I started out with film and wont get into an argument of pros and cons of film vs. digital. I do however have a couple digital point and shoots which I like (a canon and an olympus) but I am thinking about getting into DSLR just to give me a bit more control.

One of the things I do like though is movements on a 4X5 which I wont be able to get in a digital unless someone knows of a digital field camera (or any view camera) that is affordable to normal humans.

To that end I will still continue on with getting back into sheet film and then scanning it. (any recommendations of a scanner which can handle 35mm, 120 and 4x5?)

One of the things that made me reconsider digital is a couple articles I saw on HDRI. Are there any digital SLRs which can incorporate this at the moment of exposure or is this always done with bracketed exposures (can any DSLR instantaneously bracket? so as to get an HDRI of a dynamic scene like action, animals or other movement).

I also like nighttime photography and I remember my instructor saying when they have a digital camera that can take a high resolution image in the types of low light environments he shoots then he would gladly toss his film camera aside. Can digital get an exposure now that normally require a long exposure on film? (im talking like 5 minutes and up)
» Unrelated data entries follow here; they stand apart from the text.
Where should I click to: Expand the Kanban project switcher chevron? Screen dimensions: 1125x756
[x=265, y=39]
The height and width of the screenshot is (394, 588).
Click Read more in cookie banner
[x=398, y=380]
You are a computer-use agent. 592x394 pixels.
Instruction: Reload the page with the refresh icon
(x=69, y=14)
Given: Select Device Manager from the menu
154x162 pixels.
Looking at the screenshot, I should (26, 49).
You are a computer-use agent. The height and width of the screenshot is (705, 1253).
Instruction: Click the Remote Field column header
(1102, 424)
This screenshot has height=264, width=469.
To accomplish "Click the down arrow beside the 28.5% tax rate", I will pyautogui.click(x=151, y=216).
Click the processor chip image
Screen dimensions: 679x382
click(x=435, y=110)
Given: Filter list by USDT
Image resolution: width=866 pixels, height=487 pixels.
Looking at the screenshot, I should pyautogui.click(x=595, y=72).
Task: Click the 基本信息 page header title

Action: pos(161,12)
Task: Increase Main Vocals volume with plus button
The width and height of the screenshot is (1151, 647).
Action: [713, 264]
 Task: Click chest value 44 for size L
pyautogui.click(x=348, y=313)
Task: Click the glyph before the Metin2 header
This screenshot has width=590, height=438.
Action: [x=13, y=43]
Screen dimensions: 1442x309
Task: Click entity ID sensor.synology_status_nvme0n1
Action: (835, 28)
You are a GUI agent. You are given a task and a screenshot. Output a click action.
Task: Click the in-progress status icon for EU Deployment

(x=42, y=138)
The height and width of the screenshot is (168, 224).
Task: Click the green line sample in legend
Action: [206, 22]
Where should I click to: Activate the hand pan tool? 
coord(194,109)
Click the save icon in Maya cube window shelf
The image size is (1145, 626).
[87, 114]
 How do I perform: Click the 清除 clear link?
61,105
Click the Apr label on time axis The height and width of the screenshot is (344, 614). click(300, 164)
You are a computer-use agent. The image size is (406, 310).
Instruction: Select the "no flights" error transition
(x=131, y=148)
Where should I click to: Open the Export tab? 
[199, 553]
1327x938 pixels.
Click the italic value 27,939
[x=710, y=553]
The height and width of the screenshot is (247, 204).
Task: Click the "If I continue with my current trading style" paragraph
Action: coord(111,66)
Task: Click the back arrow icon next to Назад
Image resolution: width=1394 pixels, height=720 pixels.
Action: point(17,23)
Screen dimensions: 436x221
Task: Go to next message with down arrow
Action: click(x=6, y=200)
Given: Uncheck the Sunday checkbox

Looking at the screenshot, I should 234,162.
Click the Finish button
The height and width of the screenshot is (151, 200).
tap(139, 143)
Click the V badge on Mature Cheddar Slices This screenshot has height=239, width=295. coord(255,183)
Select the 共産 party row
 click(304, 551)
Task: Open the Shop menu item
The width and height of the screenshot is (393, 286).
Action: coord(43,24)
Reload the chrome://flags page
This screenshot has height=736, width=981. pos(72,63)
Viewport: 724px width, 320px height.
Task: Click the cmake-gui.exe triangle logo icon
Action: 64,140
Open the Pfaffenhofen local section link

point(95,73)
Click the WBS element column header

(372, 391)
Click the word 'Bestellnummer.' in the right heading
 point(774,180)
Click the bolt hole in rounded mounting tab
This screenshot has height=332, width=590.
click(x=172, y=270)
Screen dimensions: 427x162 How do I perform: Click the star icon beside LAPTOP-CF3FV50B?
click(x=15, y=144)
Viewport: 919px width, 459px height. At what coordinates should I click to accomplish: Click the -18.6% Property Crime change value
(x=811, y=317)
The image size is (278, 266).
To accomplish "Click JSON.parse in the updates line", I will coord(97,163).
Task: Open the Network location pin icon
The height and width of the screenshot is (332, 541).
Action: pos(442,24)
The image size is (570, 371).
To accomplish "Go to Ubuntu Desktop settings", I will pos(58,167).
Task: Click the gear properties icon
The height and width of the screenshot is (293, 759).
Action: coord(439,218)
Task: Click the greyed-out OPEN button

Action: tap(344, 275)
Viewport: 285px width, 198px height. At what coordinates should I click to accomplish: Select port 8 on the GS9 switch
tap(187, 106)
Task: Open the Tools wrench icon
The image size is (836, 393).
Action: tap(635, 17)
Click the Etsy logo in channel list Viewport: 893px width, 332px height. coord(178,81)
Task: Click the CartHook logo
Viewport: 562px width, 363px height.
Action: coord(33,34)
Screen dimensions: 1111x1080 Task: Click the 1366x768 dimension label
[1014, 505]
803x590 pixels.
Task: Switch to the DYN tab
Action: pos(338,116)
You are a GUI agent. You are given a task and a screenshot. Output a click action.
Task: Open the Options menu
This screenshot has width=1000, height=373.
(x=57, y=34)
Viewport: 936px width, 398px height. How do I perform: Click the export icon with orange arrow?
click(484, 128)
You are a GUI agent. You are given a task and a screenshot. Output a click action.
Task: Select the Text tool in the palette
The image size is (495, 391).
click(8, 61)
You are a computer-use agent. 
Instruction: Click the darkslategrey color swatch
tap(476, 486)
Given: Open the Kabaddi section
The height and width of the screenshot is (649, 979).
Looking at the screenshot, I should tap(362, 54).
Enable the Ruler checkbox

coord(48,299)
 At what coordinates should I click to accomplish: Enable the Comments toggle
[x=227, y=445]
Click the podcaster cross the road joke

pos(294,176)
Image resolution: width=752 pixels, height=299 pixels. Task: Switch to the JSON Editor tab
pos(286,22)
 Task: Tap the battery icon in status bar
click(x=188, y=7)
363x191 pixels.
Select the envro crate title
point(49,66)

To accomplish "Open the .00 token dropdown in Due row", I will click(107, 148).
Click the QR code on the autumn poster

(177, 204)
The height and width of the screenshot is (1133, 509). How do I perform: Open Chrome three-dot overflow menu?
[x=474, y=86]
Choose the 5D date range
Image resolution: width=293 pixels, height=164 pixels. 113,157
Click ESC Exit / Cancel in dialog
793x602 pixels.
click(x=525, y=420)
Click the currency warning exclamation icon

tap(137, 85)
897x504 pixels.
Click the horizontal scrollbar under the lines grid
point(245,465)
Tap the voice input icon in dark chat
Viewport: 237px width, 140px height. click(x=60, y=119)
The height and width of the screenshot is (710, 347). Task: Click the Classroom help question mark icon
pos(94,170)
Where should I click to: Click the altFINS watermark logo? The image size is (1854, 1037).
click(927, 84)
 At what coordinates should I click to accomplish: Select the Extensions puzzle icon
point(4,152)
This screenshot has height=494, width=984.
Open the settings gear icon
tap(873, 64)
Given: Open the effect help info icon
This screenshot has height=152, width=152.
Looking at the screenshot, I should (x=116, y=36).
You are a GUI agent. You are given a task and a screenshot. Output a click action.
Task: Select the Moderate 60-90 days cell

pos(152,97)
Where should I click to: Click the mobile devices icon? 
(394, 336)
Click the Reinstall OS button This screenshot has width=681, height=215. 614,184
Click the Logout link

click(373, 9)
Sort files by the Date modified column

So when looking at digitals, I thought about reusing my pentax lenses. Does pentax make a decent digital camera? It would be nice to have the same covering as a 35mm film frame but from what I saw only nikon makes a 24X36mm CCD. The local camera store also said Pentax was having financial issues so they really werent stocking up on their cameras. If I cant find a digital field camera with movements, at least I would like some smooth manual focusing.

so....has anyone else had some of the same questions/issues?


----------



## icassell (Jul 22, 2008)

How bout this?   

http://www.amazon.com/Canon-TS-E-24...1?ie=UTF8&s=electronics&qid=1216762745&sr=8-1


or


http://www.amazon.com/Canon-TS-E-45...2?ie=UTF8&s=electronics&qid=1216762745&sr=8-2


or


http://www.amazon.com/Canon-TS-E-90...3?ie=UTF8&s=electronics&qid=1216762745&sr=8-3

As "L" glass goes, these aren't outrageously expensive.  I'd love to have one to play with sometime.


----------



## Big Mike (Jul 22, 2008)

> One of the things I do like though is movements on a 4X5 which I wont be able to get in a digital unless someone knows of a digital field camera (or any view camera) that is affordable to normal humans.


Maybe not the same thing, but you can get tilt/shift lenses to fit Canon & Nikon SLR cameras.  Probably Pentax and others as well.



> One of the things that made me reconsider digital is a couple articles I saw on HDRI. Are there any digital SLRs which can incorporate this at the moment of exposure or is this always done with bracketed exposures (can any DSLR instantaneously bracket? so as to get an HDRI of a dynamic scene like action, animals or other movement).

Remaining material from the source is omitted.